You know today was a really good day. It's funny how when the answers in life just finds you when you least expect them to and when you're ready for the information. Not to mention when truth can simply smack you in the face with the very information you already possessed. It's interesting because knowing you have the answers inside is one thing but when its constantly being proven over and over to you through realizations... is extraordinary. I can only be thankful that the realizations find me when they do. I truly believe timing is essential. Matter of fact, its everything. The more I grow, the more I commit to my own life the better life starts to become. Finding and navigating and really knowing that I can create and have my dream life its only me that can stop me. Nothing else. No one else. And to think I've known this forever... The other realization that had come to me was the fact that ... I was so busy living my life so "seriously" I literally forgot to have fun. Yup. Its so funny because my new group of girlfriends have really helped me with this. The invites which I am so grateful for. The memories. It's been so beautiful. It's been an adjustment. To think, I have been living life in the "chokehold" of worry and all for what? I have committed to letting go.... and really living. Living and enjoying my life.
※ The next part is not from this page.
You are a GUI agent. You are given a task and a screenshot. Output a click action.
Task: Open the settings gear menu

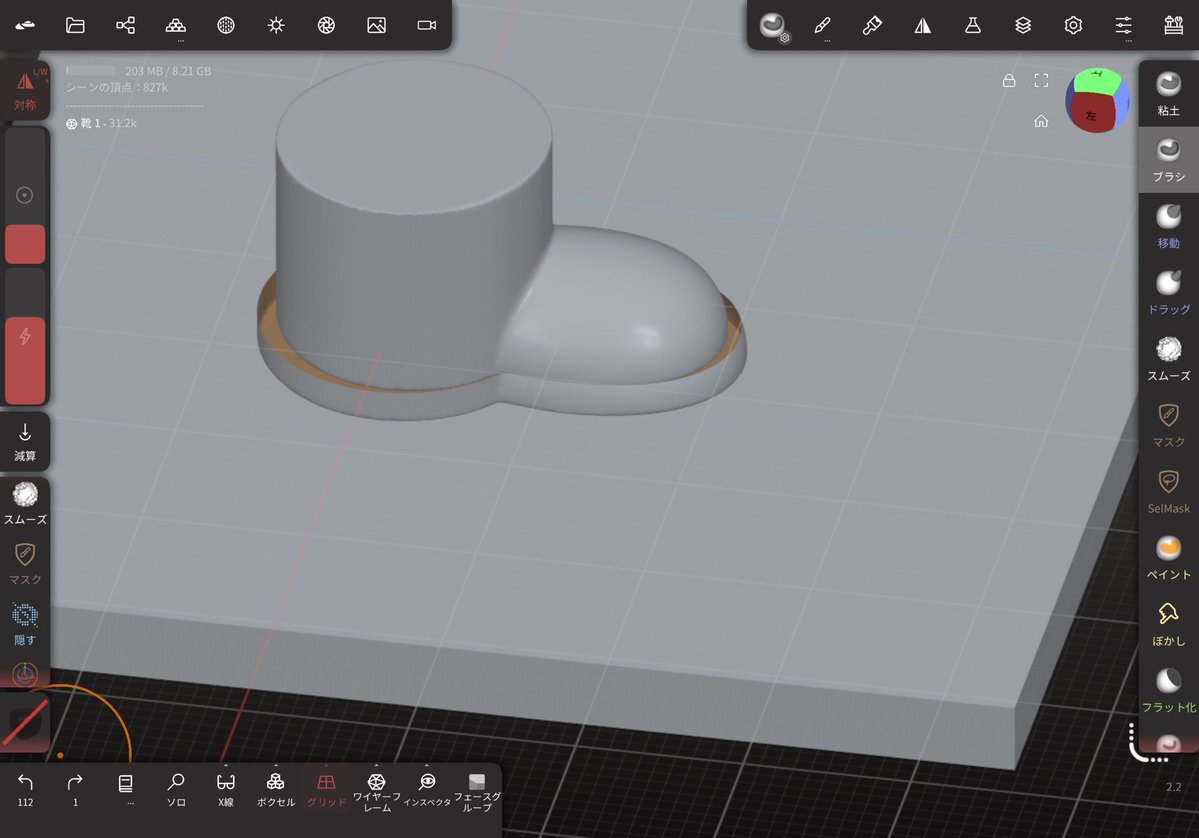1073,25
The people who I have the opportunity to share with etc... I realized today, that all this was self imposed limitations. And those same limitations that I so long imposed, I can also denounce and leave in my past. Including putting off having fun. No more. It's so important for where I am in this journey that I continue to invest in myself AND experiences. I am increasing everything this year. Everything within me has committed to the essential changes that I will be making this year. This year I am leaning in, when it comes to rest, selfcare, my happiness and elevating. I appreciate this time of my life. It's amazing. I am really feeling like my focus has grown so much. Which is such a blessing because I really want to see this gift through to share with the world. I also release worry and doubt. And trade both in for faith.
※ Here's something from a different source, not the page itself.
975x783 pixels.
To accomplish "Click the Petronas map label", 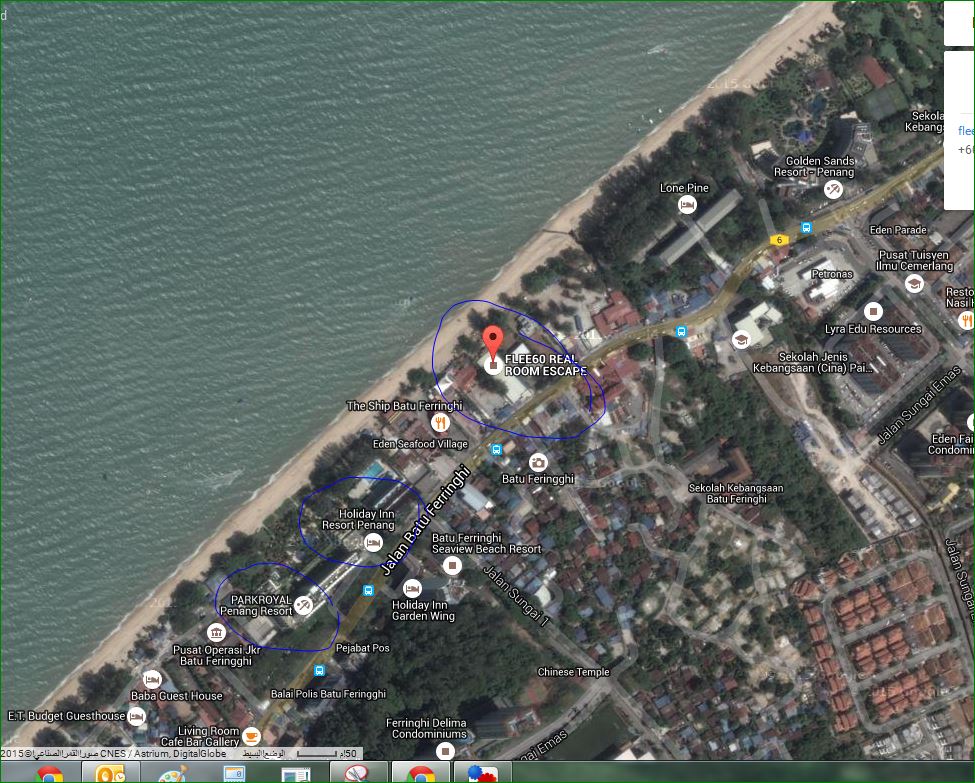I will tap(831, 271).
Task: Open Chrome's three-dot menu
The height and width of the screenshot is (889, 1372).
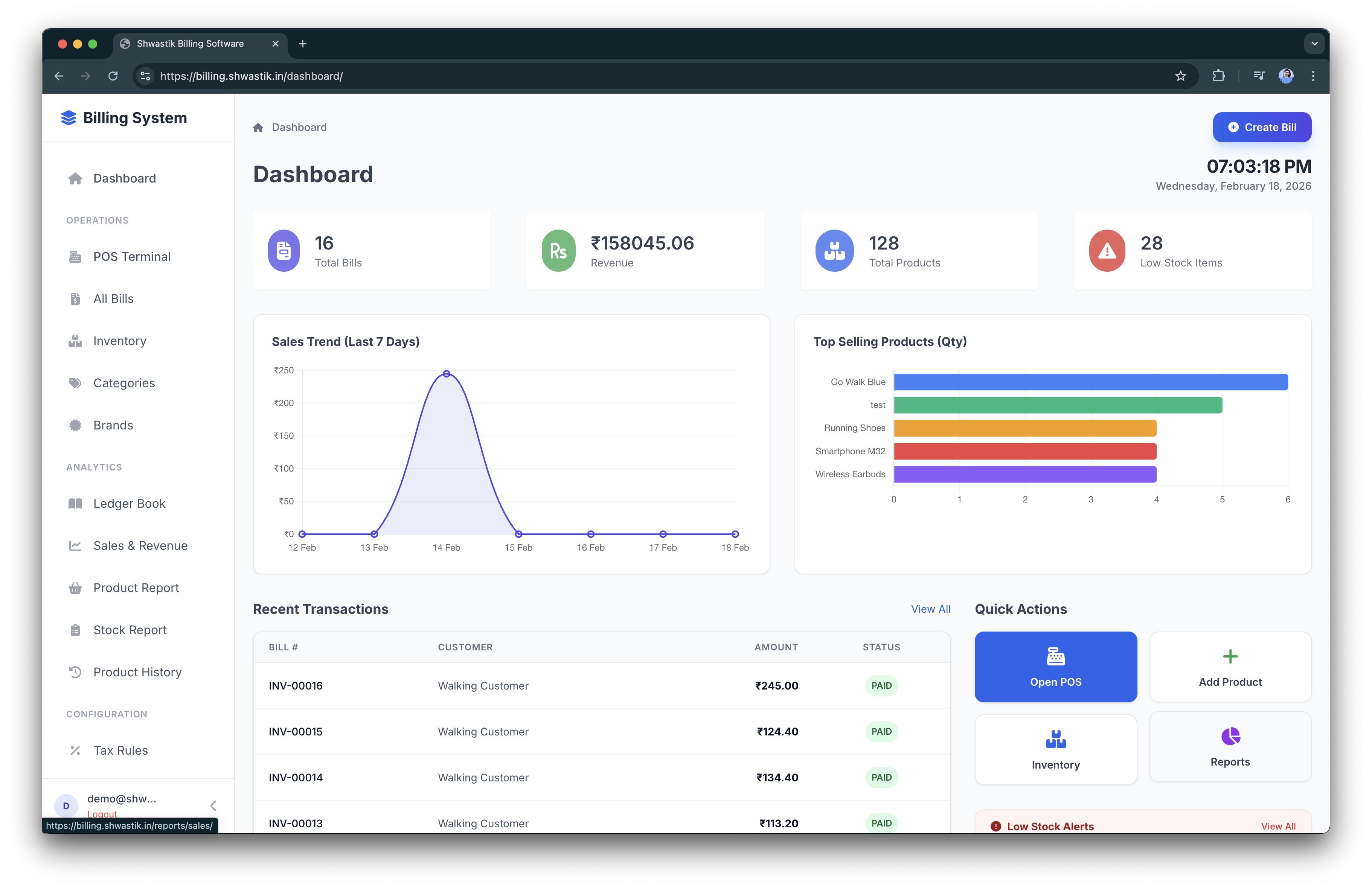Action: pos(1313,76)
"For so long I looked under the surface, but it's fair to understand that every once in awhile its okay to come up for air." -unknown
You know I too realize honestly in this experience we call life, no one really has all the answers. Its merely our experiences and thats OK. But we all are responsible for our individual experiences and making them the best possible experiences for ourselves. And no matter what comes at us we still can choose what we want. We can paint this life to be exactly what we do or don't want.